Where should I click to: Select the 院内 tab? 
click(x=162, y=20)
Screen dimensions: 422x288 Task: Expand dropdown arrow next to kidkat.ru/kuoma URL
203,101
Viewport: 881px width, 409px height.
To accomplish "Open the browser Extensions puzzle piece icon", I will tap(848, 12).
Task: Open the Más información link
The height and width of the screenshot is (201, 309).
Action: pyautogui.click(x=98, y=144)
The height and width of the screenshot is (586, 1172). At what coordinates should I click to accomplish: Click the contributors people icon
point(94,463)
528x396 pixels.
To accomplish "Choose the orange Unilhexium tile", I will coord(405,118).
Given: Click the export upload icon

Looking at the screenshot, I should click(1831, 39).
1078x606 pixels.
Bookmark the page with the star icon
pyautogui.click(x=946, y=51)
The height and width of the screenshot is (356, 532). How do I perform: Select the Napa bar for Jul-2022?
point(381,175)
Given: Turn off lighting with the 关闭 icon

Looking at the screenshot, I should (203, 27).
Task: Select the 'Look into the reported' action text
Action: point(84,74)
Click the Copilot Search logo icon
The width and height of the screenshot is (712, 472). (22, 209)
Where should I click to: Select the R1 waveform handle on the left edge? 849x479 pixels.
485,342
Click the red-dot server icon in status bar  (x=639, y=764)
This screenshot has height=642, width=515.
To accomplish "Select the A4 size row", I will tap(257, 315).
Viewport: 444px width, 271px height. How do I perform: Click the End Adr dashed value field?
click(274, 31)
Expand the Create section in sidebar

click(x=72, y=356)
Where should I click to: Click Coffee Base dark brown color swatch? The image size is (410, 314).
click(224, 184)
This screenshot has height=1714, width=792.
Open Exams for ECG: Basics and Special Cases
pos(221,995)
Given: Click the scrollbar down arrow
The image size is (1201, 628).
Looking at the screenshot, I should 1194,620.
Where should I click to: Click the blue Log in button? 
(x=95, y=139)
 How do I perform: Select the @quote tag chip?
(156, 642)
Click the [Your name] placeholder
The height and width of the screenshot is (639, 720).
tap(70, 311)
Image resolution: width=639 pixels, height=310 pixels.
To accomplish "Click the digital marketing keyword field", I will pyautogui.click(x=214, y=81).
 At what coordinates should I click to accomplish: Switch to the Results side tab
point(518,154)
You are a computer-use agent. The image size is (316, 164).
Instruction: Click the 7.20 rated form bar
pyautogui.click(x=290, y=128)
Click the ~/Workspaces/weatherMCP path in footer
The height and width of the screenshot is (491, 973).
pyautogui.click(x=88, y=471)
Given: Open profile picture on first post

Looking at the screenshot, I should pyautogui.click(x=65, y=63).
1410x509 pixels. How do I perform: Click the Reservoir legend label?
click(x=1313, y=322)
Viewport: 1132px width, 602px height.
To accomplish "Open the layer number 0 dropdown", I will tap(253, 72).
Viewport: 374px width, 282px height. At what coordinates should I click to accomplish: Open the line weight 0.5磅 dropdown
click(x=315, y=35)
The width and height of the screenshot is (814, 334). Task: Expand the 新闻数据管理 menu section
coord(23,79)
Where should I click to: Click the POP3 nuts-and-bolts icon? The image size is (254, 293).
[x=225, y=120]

━━━━━━━━━━━━━━━━

WORK ORDER: Which lines of the records contain the word "This"? Copy each of them.

ANSWER FOR THE TASK:
This screenshot has height=642, width=515.
This screenshot has height=1714, width=792.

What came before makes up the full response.